This is a pilot project to provide enhanced access to two seminal social science data resources - the American National Election Studies (ANES) and General Social Survey (GSS) - by creating structured, machine-actionable metadata and a portal populated with new tools for data discovery and analysis. The project will also analyze the current workflows that produce the ANES and GSS data and make recommendations for transitioning to metadata-driven processes to streamline data production and guard against the metadata loss that currently occurs.
A team including representatives from the ANES, GSS, and ICPSR will develop rich metadata in Data Documentation Initiative (DDI) XML, a well-defined standard for the social sciences. This work will entail retrofitting all existing documentation, which currently exists in disparate formats, to a uniform XML structure. A sample of the ANES and GSS documentation will be enriched with detailed information on provenance, universe, and other contextual information that accumulates across the data lifecycle. This sample will also include information to facilitate comparison and harmonization. All documentation created for the project will be freely available.
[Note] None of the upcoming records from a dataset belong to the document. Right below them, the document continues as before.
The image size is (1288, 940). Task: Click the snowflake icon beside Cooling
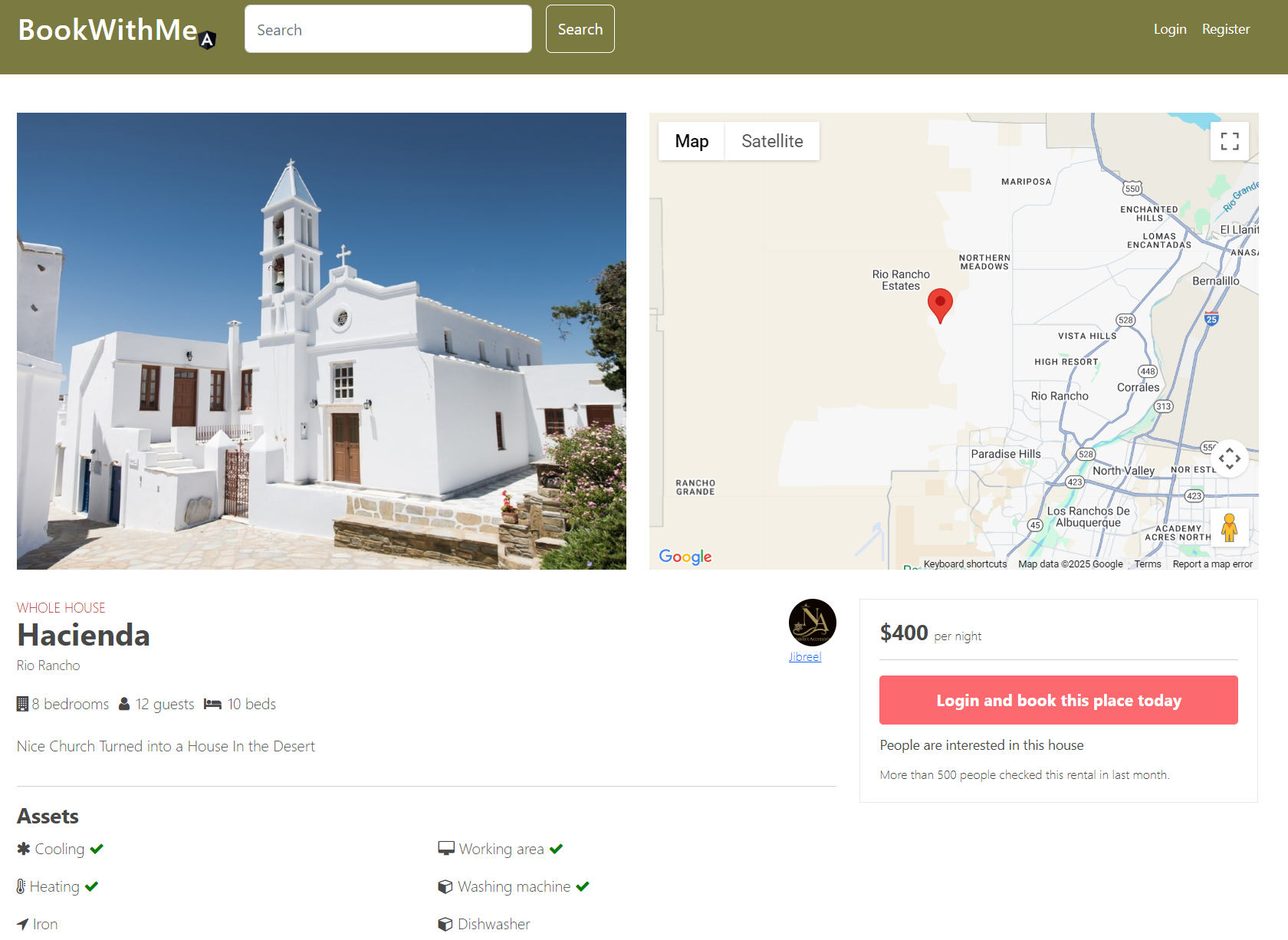point(22,849)
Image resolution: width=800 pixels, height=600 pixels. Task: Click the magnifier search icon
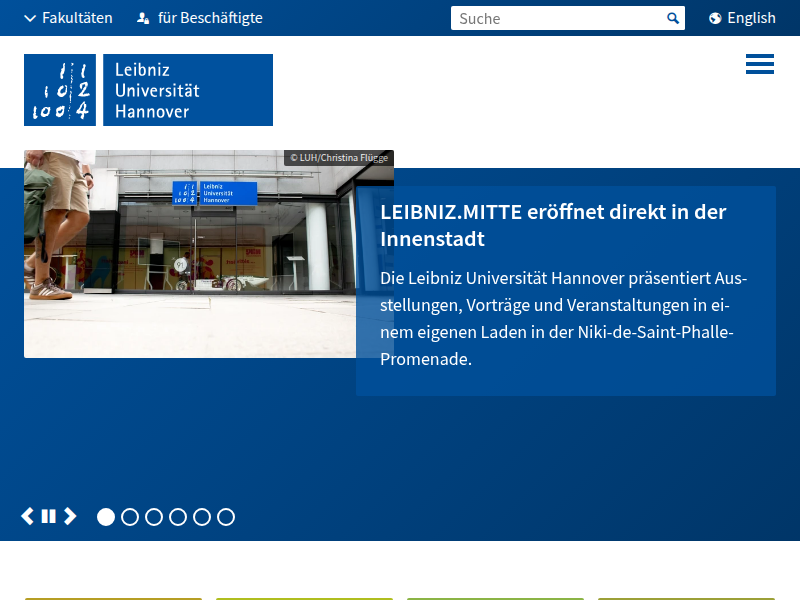point(673,18)
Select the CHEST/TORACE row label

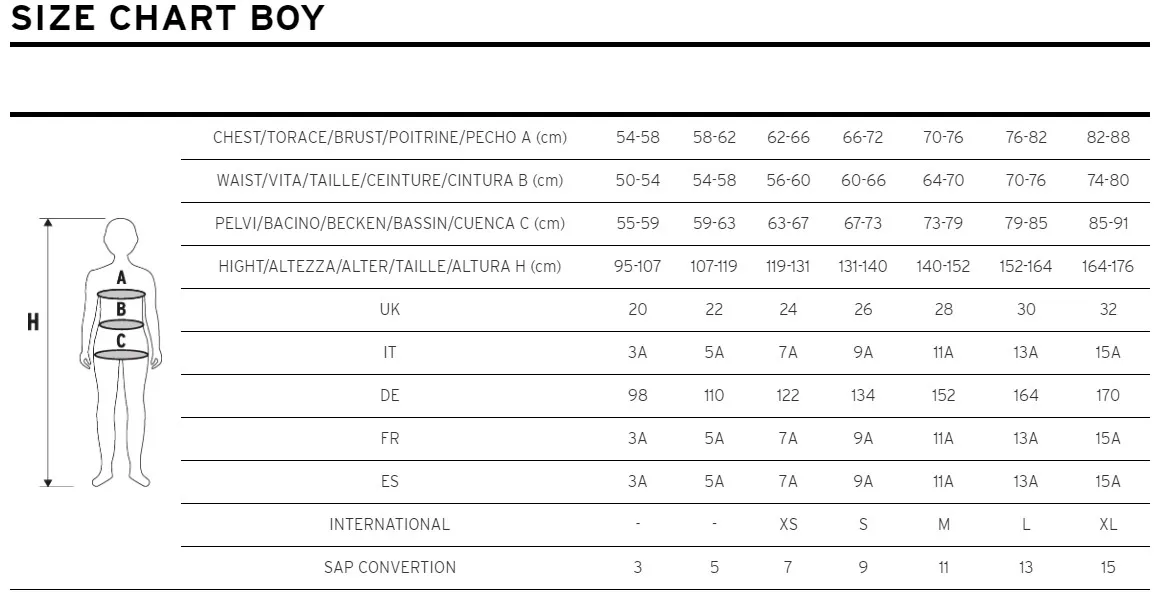coord(389,138)
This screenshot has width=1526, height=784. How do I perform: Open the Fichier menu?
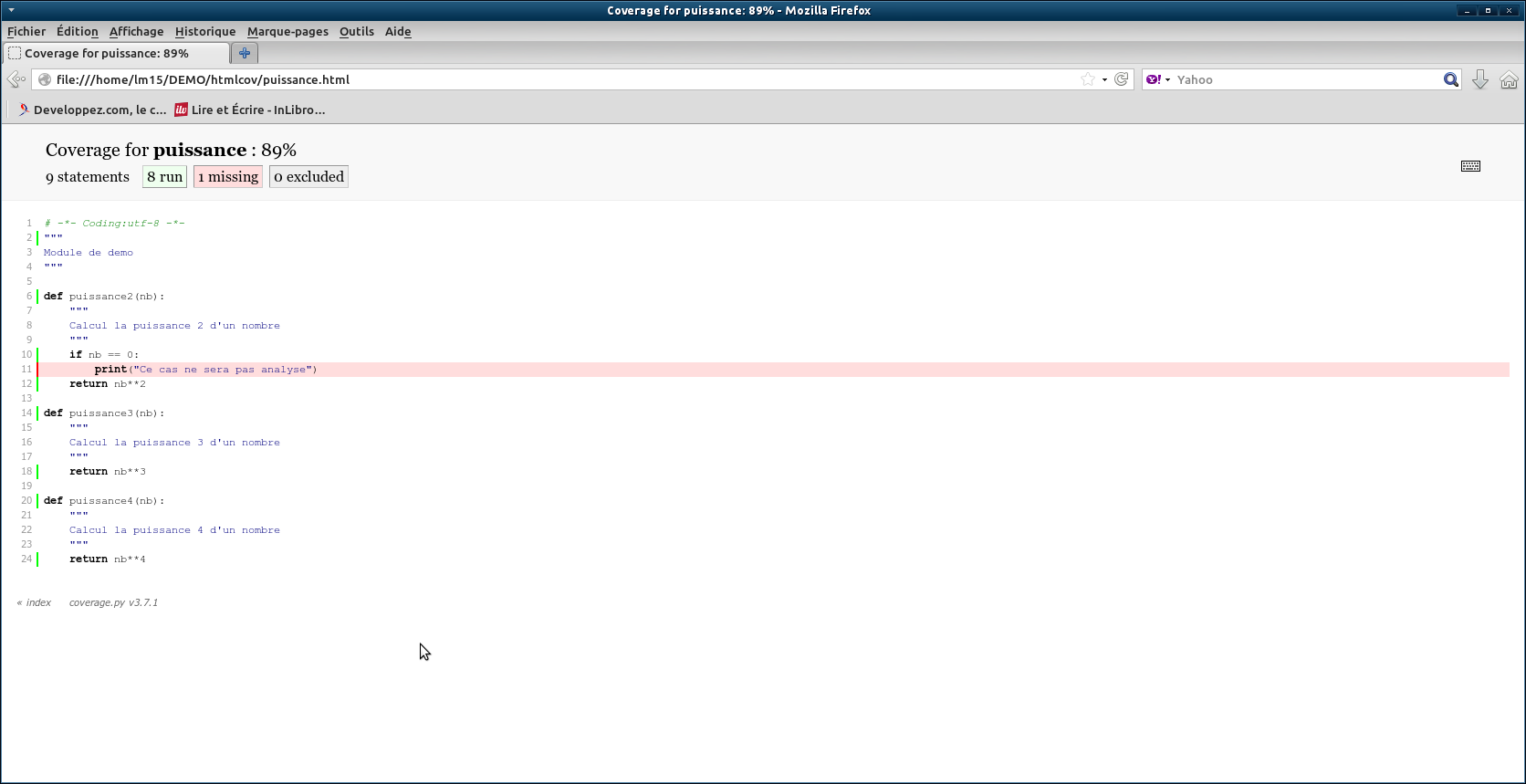(26, 31)
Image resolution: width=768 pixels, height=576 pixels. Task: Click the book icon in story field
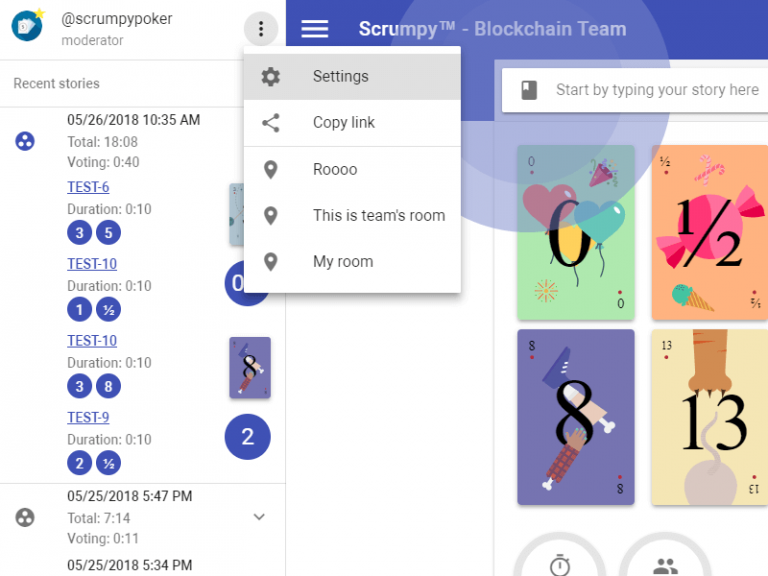tap(529, 90)
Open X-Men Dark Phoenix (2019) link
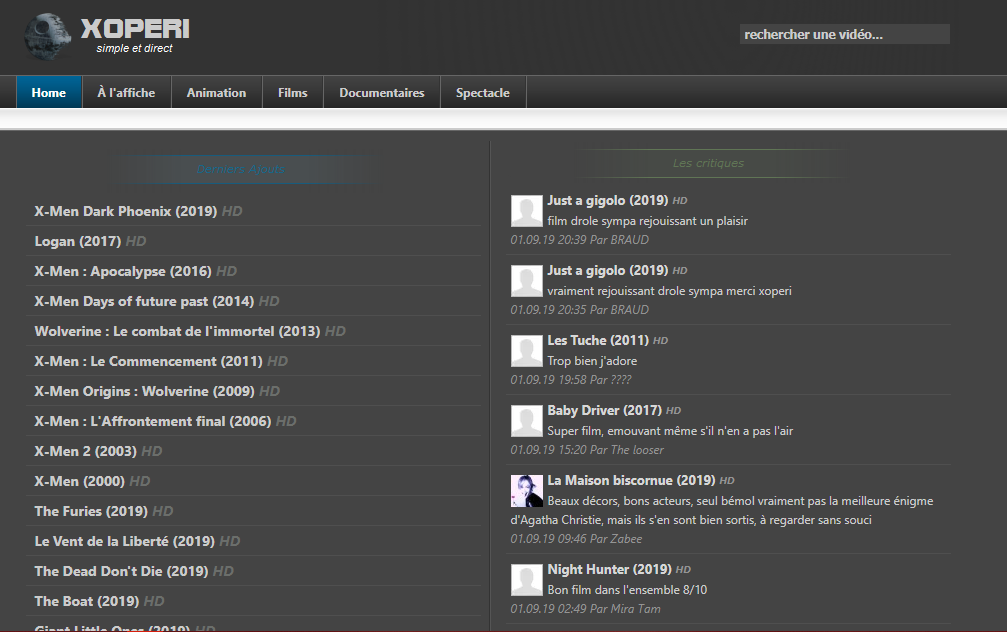Image resolution: width=1007 pixels, height=632 pixels. click(x=125, y=211)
The Metadata Portal for the Social Sciences will demonstrate DDI-based open-source tools for advanced searching, dynamic codebooks, question banks, harmonization, and other functions. The portal will also feature links to bibliographic citations for both surveys and will provide opportunities for researchers and others to comment and interact. An important aspect of the project will be to re-envision the workflows currently used to produce the ANES and the GSS and to lay the groundwork for new metadata-driven workflows to realize a more seamless "interview to internet" process based on DDI and the Generic Statistical Business Process Model (GSBPM).
This project will facilitate transparent and user-friendly access to the ANES and the GSS to enable expert use of the data as well as exploration by more novice users. Production transparency in terms of how data came into being is essential, and this project will provide structured metadata on provenance of variables as well as detailed universe statements to permit users to understand the routing patterns for specific respondents and missing data. Many researchers are interested in determining comparability of data items and questions over time, and this project will demonstrate ways to assess comparability for these key time series. In general the project will provide more information about the ANES and the GSS data than researchers have had access to in the past. Improving the ANES and GSS workflows will lead to the automated capture of more metadata "upstream" that can be made available across the life cycle.
Improved access to data through better search, extraction, and analysis tools will enable greater participation across all segments of society interested in democratic process and social trends. The demonstration portal and its tools will illustrate the potential of using structured documentation as a foundation for tools development and will be extensible to other surveys, leading to improved accessibility for other social science data resources. The large base of metadata and the open source applications developed for this project will encourage software developers to create new ways to access ANES, GSS, and other data. New workflows will focus on metadata re-use over the life cycle, leading to greater efficiencies and cost-savings in creating DDI metadata for all social science data projects.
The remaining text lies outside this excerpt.